Former businesswoman Carly Fiorina and New Jersey Gov. Chris Christie appear to have gained the most from the second Republican presidential debate Wednesday on CNN.

An informal survey of reaction and analysis suggests Fiorina’s second strong performance in a debate has helped her campaign. Some also said Christie stood out from the middle tier of GOP hopefuls, although that verdict wasn’t universal.

Fiorina’s responses were crisp and detailed. And she clearly bested Donald Trump, whose criticism of her appearance provided an awkward moment in the three-hour affair.

Most analysts gave Trump mixed grades. His lack of detail — promising to learn more about the world if elected, for example — wore thin. At the same time, he was the focus of much of the attention of the other candidates, always a good place for a candidate to be, particularly one riding on outsider credentials.

Trump’s suggestion that vaccines have caused an autism epidemic is drawing brutal criticism on Twitter.

Christie’s performance impressed some analysts.

But the verdict on the New Jersey governor wasn’t as strong as it was for Fiorina.

Jeb Bush finished lower on many scoring cards. He admitted smoking marijuana, which was good for some chuckles, and said he wanted Margaret Thatcher on the $10 bill. Neither position seems likely to greatly increase Bush’s support among GOP voters.

Bush’s defense of his wife, on the other hand, scored points against Trump.

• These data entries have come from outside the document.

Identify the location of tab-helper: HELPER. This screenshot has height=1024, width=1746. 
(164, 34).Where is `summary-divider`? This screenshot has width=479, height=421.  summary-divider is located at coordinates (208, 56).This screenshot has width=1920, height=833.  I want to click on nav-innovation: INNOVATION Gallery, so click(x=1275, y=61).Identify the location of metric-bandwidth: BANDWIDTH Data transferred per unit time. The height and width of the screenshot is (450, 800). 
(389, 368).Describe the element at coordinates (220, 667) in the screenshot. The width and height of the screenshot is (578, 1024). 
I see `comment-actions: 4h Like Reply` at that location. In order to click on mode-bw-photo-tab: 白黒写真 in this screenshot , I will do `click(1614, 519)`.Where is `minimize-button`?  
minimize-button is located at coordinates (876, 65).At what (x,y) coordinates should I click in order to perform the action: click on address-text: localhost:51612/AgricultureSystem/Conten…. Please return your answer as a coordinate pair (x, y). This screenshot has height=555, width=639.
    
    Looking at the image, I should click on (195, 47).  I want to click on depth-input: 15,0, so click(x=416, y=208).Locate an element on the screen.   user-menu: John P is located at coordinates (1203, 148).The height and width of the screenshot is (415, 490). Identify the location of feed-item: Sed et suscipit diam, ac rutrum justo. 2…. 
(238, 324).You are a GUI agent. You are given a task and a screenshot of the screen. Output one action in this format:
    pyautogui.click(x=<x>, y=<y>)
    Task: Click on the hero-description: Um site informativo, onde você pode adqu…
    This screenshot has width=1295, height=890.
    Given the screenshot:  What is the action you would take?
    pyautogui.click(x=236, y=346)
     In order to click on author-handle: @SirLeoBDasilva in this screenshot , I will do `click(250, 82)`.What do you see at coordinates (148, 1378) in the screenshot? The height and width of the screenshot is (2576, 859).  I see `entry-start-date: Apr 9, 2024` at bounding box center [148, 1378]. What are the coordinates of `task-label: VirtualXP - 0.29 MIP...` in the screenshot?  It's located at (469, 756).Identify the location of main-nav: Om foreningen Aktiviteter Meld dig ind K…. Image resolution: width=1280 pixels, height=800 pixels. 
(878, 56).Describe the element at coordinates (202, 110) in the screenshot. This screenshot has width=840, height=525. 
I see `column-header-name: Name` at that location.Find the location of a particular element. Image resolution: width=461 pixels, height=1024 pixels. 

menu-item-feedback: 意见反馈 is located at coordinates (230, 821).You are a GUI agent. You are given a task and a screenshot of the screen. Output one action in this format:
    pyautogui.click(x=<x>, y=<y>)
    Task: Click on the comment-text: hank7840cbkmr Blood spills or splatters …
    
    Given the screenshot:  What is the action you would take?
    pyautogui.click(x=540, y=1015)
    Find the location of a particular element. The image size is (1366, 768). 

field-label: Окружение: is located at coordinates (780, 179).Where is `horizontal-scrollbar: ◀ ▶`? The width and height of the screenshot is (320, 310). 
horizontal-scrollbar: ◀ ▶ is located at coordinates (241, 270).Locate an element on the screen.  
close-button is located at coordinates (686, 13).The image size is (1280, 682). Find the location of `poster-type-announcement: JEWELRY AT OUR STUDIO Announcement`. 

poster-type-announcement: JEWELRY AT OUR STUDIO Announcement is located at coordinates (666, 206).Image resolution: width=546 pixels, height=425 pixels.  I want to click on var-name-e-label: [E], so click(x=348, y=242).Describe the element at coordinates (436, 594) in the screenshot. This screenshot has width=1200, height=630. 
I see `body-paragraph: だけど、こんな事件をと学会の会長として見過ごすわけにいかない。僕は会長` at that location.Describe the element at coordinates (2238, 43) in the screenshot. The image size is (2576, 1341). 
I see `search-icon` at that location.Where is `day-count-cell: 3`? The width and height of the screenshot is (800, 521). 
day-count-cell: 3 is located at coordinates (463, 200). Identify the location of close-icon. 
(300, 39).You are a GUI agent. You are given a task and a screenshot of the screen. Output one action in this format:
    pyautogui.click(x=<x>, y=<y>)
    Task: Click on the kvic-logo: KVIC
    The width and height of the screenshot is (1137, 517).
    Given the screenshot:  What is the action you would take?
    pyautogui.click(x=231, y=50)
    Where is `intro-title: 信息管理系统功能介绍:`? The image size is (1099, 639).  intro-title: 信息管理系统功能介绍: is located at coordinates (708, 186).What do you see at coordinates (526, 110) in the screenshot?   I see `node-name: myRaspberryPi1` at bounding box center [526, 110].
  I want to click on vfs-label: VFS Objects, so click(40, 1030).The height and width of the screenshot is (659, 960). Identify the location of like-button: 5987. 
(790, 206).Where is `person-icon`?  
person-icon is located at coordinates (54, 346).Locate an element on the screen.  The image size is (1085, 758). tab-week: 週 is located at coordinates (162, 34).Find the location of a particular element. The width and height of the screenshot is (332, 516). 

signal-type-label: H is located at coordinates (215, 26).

The other candidates struggled for traction. Rand Paul did well late, defending state’s rights on marijuana use — popular with his younger, libertarian supporters.

And the debate showed real policy differences among the candidates, particularly on foreign affairs. Ben Carson urged the use of “intellect” in making foreign policy choices, while Marco Rubio seemed far more interventionist.

But the middle tier struggled for air at times.

Ted Cruz and Mike Huckabee gave speeches aimed at conservative voters. John Kasich was the most conciliatory and compromising, a message that may appeal to the public but not primary voters. Scott Walker was a non-factor.